His somewhat dubious post season record almost certainly was, because Pettitte was almost uniformly pedestrian in the post season, highlighted by a career 5-4, 4.06 ERA line in 13 World Series appearances. He was never a bad post season pitcher, but he was rarely dominant. Instead, he was just always kind of fine-to-good. And on that era of Yankees teams, “fine” was usually good enough for a ring.
And then, of course, there was the PED issue.

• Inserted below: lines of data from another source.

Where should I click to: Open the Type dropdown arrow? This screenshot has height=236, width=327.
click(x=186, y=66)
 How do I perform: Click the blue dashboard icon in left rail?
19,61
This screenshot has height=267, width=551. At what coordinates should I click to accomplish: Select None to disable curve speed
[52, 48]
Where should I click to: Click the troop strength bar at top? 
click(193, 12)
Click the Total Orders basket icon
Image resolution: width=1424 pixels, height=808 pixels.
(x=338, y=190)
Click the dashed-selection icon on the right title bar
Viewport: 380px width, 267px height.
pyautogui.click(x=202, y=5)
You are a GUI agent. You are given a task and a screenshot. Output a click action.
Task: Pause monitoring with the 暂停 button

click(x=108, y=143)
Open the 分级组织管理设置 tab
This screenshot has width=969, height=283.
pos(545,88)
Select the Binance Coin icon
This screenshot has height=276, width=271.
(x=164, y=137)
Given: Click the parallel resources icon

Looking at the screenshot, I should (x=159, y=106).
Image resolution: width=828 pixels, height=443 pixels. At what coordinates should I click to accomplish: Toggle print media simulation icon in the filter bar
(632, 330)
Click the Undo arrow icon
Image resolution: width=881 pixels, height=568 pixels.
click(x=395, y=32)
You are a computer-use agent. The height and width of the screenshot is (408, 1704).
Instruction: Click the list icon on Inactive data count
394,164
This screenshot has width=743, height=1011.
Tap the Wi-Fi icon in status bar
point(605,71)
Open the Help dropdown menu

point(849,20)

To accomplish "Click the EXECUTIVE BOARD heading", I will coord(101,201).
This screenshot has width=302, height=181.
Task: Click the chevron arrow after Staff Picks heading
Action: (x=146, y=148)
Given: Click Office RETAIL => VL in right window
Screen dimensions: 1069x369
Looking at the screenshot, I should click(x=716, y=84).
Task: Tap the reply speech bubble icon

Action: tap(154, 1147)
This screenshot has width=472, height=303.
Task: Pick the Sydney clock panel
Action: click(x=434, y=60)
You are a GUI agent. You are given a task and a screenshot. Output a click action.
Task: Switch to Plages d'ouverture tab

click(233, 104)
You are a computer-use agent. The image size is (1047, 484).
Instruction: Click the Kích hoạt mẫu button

There are two mirroring thoughts regarding PED use in baseball; neither is wrong and both are equally valid. The first is that players who used PEDs are cheaters and should not profit from their cheating with everlasting glory in the Hall. The other is that it’s abundantly clear PED use in the ‘90s and early ‘00s was RAMPANT, Major League Baseball actively avoided policing the problem because chicks dig the long ball, so users of PED need to be evaluated within the context of their time and voted on accordingly. Which one of those thoughts should take center stage varies depending on who you ask or how you feel on the matter. Personally, what galls me the most about suspected (or convicted) PED users is the continued dishonesty. By this point it’s CLEAR almost all of the top performers were using, so why not just say so? It’s one thing to categorically deny in the face of no proof, but when you’re caught with your hand in the cookie jar and the horse thyroid crumbs on your face, just man up.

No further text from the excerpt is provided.